Whenever lonely people find a place to express themselves, can romance be far off? Karla Hernandez left El Salvador with her husband and child two years ago, but her husband, who worked as a cop in his home country, soon found himself without a meaningful role as a man, freaked out, and left her for some time out in Maryland. She tried to make the best of a bad situation, working as a babysitter ten hours a day and learning English at night. But it was tough going: “When I came, I was thinking, this is the worst thing I do,” she recalls. “I cry, the one thing I want is to go back to El Salvador. But we sell everything.” Fortunately, young Willie Hernandez, who came to America from Guatemala, happened to be in the same class. They soon started dating, drawing knowing glances from their fellow students. Eventually, Karla’s husband begged to come back, and poor Willie got the heave-ho. They still attend the same class, however.

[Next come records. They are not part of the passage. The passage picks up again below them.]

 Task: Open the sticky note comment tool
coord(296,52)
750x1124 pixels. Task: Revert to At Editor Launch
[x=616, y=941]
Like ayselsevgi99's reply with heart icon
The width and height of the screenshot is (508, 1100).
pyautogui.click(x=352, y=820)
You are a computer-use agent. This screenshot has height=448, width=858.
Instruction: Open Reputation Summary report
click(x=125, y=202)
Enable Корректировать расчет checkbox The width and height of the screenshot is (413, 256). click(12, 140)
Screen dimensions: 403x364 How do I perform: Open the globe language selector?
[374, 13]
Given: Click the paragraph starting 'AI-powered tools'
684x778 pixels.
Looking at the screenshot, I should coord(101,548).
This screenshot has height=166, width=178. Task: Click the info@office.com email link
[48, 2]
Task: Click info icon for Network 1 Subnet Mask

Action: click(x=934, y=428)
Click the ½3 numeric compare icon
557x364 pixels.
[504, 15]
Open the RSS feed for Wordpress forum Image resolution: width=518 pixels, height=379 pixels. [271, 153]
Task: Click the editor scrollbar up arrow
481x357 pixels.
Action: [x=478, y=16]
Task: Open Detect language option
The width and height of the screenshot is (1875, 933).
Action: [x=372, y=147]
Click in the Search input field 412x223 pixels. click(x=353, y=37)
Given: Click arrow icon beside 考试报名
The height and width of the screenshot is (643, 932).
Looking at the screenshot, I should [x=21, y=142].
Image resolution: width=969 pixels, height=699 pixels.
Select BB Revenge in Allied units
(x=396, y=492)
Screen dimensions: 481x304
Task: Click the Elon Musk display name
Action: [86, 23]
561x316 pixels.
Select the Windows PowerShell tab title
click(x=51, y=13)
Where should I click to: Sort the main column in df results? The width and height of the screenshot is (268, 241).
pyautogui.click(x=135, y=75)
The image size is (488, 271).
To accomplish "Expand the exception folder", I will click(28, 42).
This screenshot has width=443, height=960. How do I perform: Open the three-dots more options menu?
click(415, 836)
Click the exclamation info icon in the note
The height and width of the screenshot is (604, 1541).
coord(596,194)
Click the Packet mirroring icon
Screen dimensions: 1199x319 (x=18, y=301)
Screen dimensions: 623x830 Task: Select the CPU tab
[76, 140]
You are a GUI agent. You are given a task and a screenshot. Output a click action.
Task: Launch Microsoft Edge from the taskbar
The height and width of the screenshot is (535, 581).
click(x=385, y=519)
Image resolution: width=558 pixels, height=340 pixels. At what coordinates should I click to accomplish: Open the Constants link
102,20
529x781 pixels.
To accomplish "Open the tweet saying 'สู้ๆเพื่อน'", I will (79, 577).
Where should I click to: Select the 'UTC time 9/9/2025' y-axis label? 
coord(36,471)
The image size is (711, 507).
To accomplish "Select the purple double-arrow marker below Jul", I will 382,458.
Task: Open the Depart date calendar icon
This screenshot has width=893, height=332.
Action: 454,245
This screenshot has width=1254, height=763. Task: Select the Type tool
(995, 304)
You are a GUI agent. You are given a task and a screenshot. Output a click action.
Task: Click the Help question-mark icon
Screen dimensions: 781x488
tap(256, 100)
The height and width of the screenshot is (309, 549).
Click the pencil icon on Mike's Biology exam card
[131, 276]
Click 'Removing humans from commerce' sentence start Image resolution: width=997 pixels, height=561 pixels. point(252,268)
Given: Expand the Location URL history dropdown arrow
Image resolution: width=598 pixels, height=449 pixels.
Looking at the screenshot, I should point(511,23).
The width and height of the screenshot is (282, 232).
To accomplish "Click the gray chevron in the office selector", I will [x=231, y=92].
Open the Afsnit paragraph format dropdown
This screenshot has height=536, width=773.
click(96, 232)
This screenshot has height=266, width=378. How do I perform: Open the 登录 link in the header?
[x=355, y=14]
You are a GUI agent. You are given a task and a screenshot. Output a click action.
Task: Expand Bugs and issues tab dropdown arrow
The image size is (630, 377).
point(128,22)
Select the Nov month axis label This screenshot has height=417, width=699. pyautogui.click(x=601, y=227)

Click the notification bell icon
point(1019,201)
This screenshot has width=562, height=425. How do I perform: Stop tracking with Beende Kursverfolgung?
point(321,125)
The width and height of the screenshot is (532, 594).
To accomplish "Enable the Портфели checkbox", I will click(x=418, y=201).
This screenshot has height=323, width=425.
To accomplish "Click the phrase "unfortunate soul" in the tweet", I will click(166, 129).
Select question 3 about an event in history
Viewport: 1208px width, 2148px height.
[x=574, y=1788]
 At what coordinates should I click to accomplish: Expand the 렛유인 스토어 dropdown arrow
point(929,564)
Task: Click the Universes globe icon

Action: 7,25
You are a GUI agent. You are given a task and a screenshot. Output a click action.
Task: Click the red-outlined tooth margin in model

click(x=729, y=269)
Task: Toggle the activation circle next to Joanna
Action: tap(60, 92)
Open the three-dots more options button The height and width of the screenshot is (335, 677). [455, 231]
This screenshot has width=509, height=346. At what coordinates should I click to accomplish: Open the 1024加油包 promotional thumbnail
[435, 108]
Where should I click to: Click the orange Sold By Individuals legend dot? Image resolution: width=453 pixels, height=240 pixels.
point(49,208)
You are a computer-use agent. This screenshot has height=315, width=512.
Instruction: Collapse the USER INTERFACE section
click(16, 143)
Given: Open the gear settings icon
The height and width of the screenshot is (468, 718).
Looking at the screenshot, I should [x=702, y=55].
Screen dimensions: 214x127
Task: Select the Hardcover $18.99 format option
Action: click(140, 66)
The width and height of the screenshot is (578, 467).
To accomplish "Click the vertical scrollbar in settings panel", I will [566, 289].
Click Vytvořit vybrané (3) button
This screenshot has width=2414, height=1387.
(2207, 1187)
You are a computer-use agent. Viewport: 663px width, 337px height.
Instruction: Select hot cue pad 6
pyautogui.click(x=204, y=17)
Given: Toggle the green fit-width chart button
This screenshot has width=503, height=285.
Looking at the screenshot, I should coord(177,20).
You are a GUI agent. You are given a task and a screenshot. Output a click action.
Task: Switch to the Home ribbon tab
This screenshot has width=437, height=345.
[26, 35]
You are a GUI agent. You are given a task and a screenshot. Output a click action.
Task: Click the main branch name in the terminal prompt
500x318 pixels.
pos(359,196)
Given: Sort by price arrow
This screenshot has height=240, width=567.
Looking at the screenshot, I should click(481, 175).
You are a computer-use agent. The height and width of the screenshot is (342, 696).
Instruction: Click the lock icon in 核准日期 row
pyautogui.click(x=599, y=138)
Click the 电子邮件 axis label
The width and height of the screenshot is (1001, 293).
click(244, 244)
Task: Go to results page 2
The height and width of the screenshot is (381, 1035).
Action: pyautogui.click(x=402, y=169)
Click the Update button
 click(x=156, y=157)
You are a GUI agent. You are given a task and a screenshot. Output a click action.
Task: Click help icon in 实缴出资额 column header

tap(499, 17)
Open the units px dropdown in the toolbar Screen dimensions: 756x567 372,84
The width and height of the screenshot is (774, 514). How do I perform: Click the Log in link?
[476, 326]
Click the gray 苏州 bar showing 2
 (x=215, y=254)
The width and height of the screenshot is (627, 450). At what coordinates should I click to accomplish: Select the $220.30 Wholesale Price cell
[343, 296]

Of course, Oakland school politics intervened last month, as Ward suggested he may not have the money to keep the adult-education program. Ward agreed to keep the program for another year, but a teachers’ strike is likely, and God knows what might happen if tensions escalate. Teachers like Ortiz are hardly in the mood to talk about romance in their classrooms. “We’re veteran teachers, only a few of us have contracts, we all got layoff letters, we are all scared and we think we need to look for work,” she snaps. “We’re getting second layoff letters, we’ve been to legal hearings, and we’re in a very blue, depressed, angry, resentful mood. We’re not in a good place to talk about people falling in love while they learn English.”

Ah, but she can’t resist. “I had a student who was from Vietnam, a woman, and a man who was from Mexico,” she starts. “And the two of them spent all of their literacy classes together, and they always sat with their heads together looking at dictionaries, ’cause they didn’t have one language in common. … And they definitely were interested in each other, there was no doubt. And we all talked about it.” But love always comes with heartbreak, and even Vietnamese girls will learn the truths of a simple country song. “We had a big party for Christmas … and the Vietnamese woman’s family, somebody, spoke good English and wrote a note: ‘When is this Mexican guy gonna marry my sister?'” The man asked Ortiz to read the note for him, and the whole class fell silent when she spoke. “They began to cheer and scream, ‘Marry her, marry her, when are you gonna marry her?’ He ran out. He never came back to class. This was such a sad thing.”

Only in America can a Mexican man break a Vietnamese girl’s heart without a lick of English. To be precise, only in ESL class. Don’t turn away from love, Randy.